GM’s all-electric vehicle aspirations hinge on the rapid expansion of the automaker’s battery cell production capabilities. GM is now building multiple battery cell production facilities in the U.S. under Ultium Cells LLC, a joint venture partnership between GM and Korean supplier LG Energy Solution. Early last month, GM celebrated the production start at the new Ultium Cells battery plant in Warren, Ohio, which will help to ramp up battery production to power new units of the GMC Hummer EV, Cadillac Lyriq luxury crossover, and BrightDrop Zevo 600 all-electric commercial delivery van.
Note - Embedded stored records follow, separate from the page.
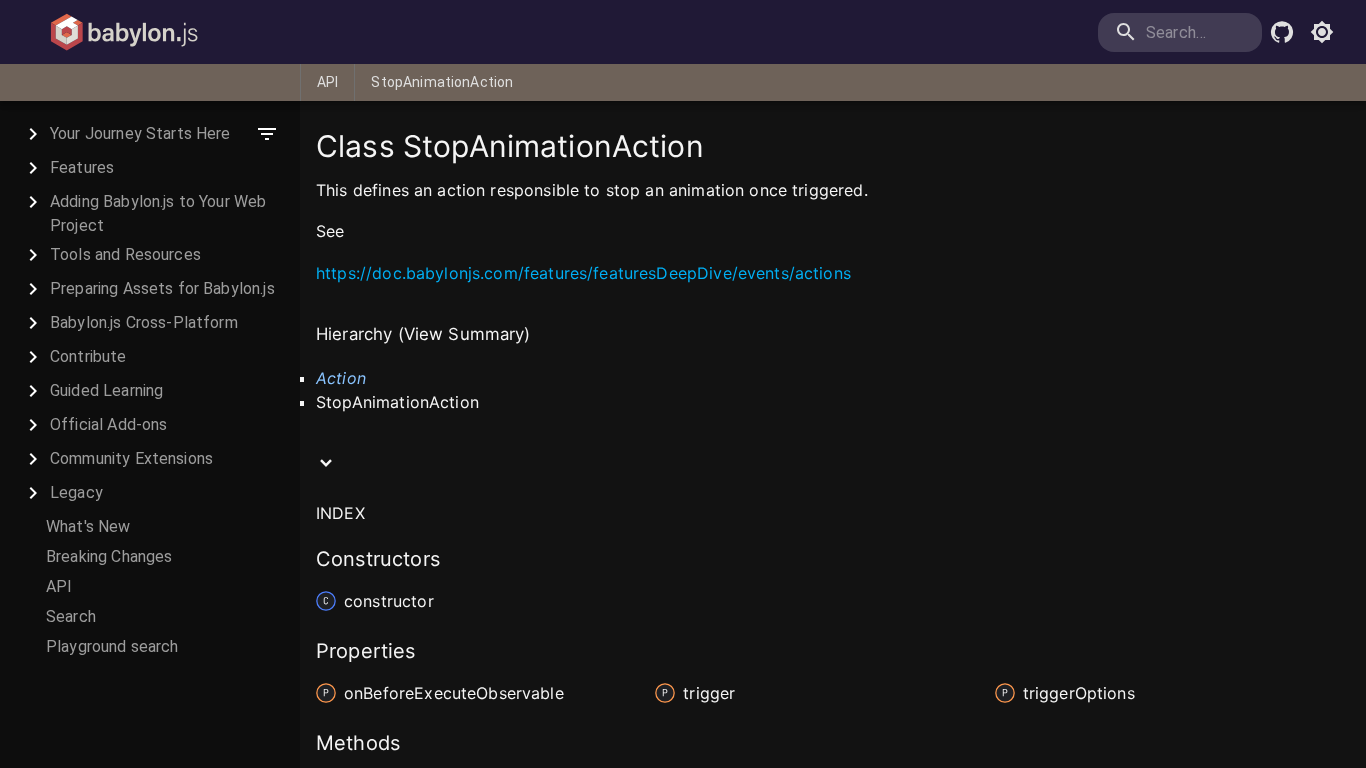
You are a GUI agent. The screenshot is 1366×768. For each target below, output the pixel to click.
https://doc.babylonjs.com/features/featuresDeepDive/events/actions (583, 273)
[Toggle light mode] (1322, 32)
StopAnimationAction (442, 82)
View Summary (464, 334)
In addition to the recently opened plant in Ohio, new battery production facilities are also under construction in Michigan and Tennessee, with a fourth planned for the near future.
Meanwhile, production of the GMC Hummer EV and Cadillac Lyriq increased sharply in September, with 750 units of the GMC Hummer EV produced at the GM Factory Zero plant in Michigan, and 1,000 units of the Cadillac Lyriq produced at the GM Spring Hill plant in Tennessee. The September production figures represent roughly 30 percent of all GMC Hummer EV production thus far, and roughly 58 percent of all Cadillac Lyriq production thus far.
Looking ahead, GM hopes to launch 30 new EV models globally by mid-decade.